Part 5: Complete GPT Model (YOU COMPLETE)

TODO 5: Assemble full GPT architecture

python

class GPT(nn.Module):
    """
    GPT: Decoder-only Transformer for text generation
    """
    def __init__(self, vocab_size, d_model=512, num_heads=8, num_layers=6,
                 d_ff=2048, max_len=512, dropout=0.1):
        super().__init__()
        self.d_model = d_model
        self.max_len = max_len

        # TODO 5: Define GPT components
        # 1. Token embedding
        self.token_embedding = nn.Embedding(vocab_size, d_model)

        # 2. Positional encoding
        self.positional_encoding = PositionalEncoding(d_model, max_len)

        # 3. Transformer blocks
        self.blocks = nn.ModuleList([
            TransformerBlock(d_model, num_heads, d_ff, dropout)
            for _ in range(num_layers)
        ])

        # 4. Final layer norm
        self.ln_f = nn.LayerNorm(d_model)

        # 5. Output projection (logits over vocabulary)
        self.head = nn.Linear(d_model, vocab_size, bias=False)

        # Initialize weights
        self.apply(self._init_weights)

    def _init_weights(self, module):
        if isinstance(module, nn.Linear):
            torch.nn.init.normal_(module.weight, mean=0.0, std=0.02)
            if module.bias is not None:
                torch.nn.init.zeros_(module.bias)
        elif isinstance(module, nn.Embedding):
            torch.nn.init.normal_(module.weight, mean=0.0, std=0.02)

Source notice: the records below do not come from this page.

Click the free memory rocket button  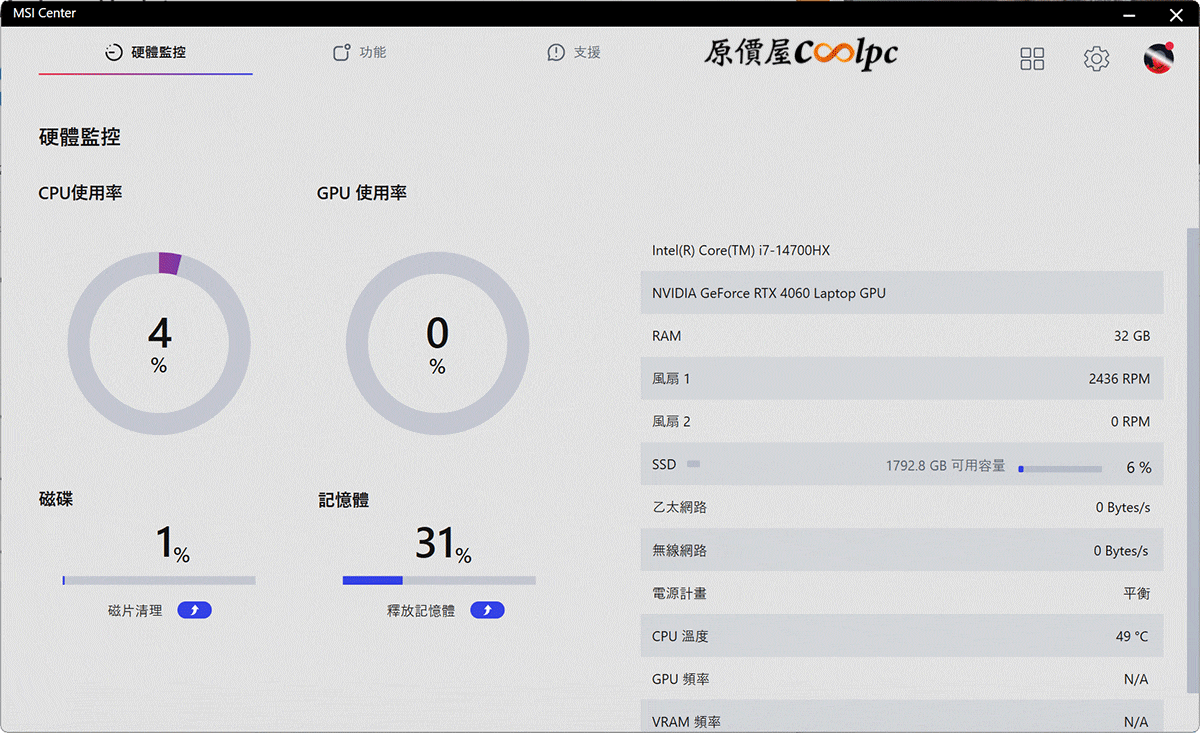(x=487, y=610)
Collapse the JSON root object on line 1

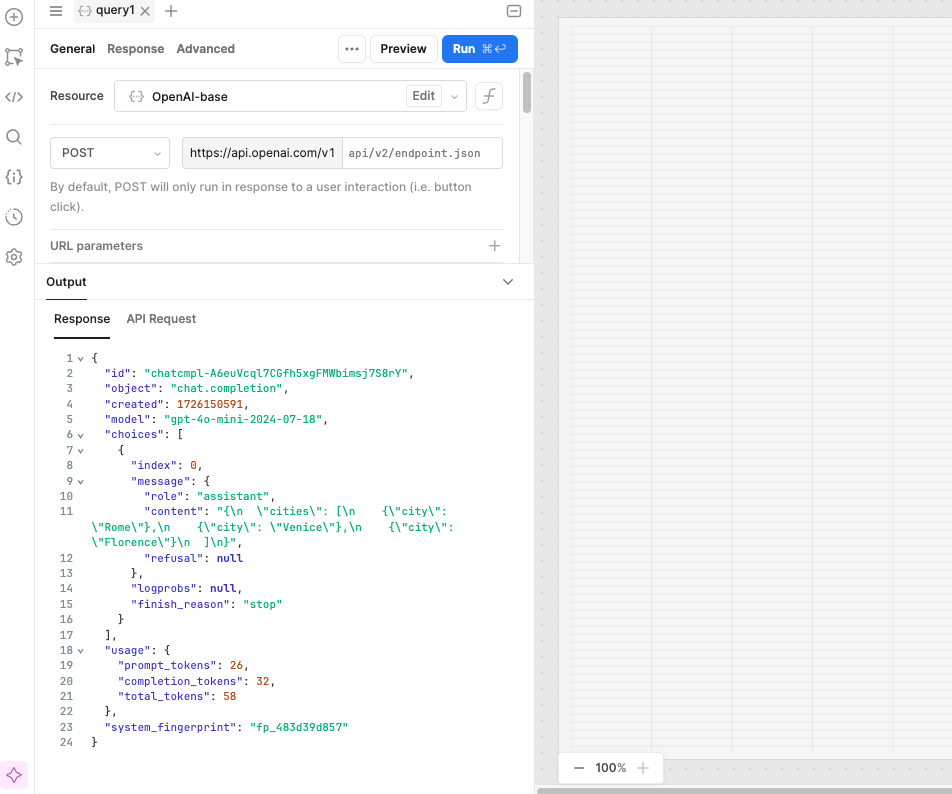(80, 358)
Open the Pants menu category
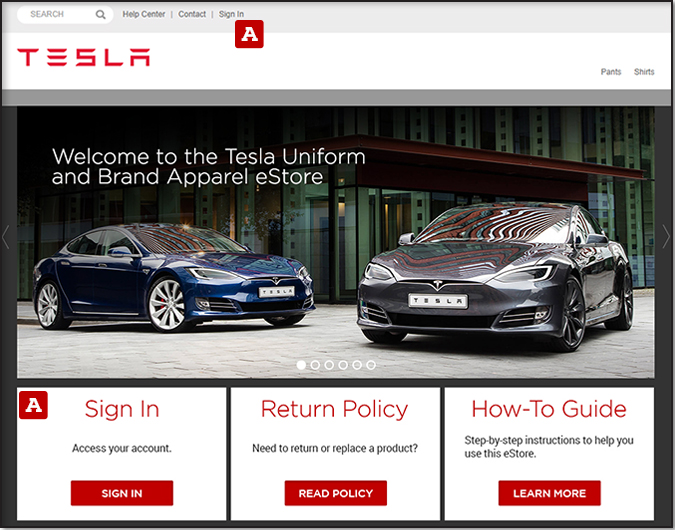Screen dimensions: 675x530 pos(611,72)
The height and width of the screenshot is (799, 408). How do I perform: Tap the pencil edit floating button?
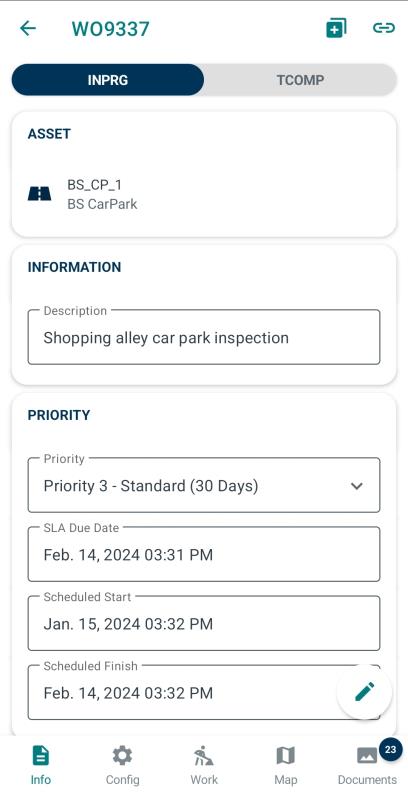click(364, 691)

    def forward(self, idx, targets=None):
        """
        Args:
            idx: Token indices (batch, seq_len)
            targets: Target tokens for training (batch, seq_len)

        Returns:
            logits: (batch, seq_len, vocab_size)
            loss: Cross-entropy loss (if targets provided)
        """
        batch_size, seq_len = idx.size()

        # TODO 5: Implement GPT forward pass
        # Step 1: Token embeddings + positional encoding
        #   token_emb = self.token_embedding(idx) * sqrt(d_model)
        #   x = self.positional_encoding(token_emb)
        #
        # Step 2: Create causal mask (lower triangular)
        #   mask = torch.tril(torch.ones(seq_len, seq_len))
        #
        # Step 3: Apply Transformer blocks
        #   for block in self.blocks:
        #     x = block(x, mask)
        #
        # Step 4: Final layer norm and projection
        #   x = self.ln_f(x)
        #   logits = self.head(x)
        #
        # Step 5: Compute loss if targets provided
        #   if targets is not None:
        #     loss = F.cross_entropy(logits.view(-1, vocab_size), targets.view(-1))

        # Your code here
        pass

    @torch.no_grad()
    def generate(self, idx, max_new_tokens, temperature=1.0, top_k=None):
        """
        Generate text autoregressively

        Args:
            idx: Starting context (batch, seq_len)
            max_new_tokens: Number of tokens to generate
            temperature: Sampling temperature
            top_k: Top-k sampling (None = disabled)

        Returns:
            Generated sequence (batch, seq_len + max_new_tokens)
        """
        # TODO 5: Implement text generation
        # For each new token:
        #   1. Crop context to max_len if needed
        #   2. Forward pass to get logits
        #   3. Get logits for last token
        #   4. Apply temperature scaling
        #   5. Optional: Top-k filtering
        #   6. Sample from distribution
        #   7. Append to sequence

        # Your code here
        pass

Part 6: Training Loop (PRE-BUILT)

Pre-built training loop with:

Cross-entropy loss (next token prediction)
Adam optimizer with learning rate scheduling
Gradient clipping
Training/validation split
Loss logging and checkpointing

Part 7: Sampling Strategies (YOU COMPLETE)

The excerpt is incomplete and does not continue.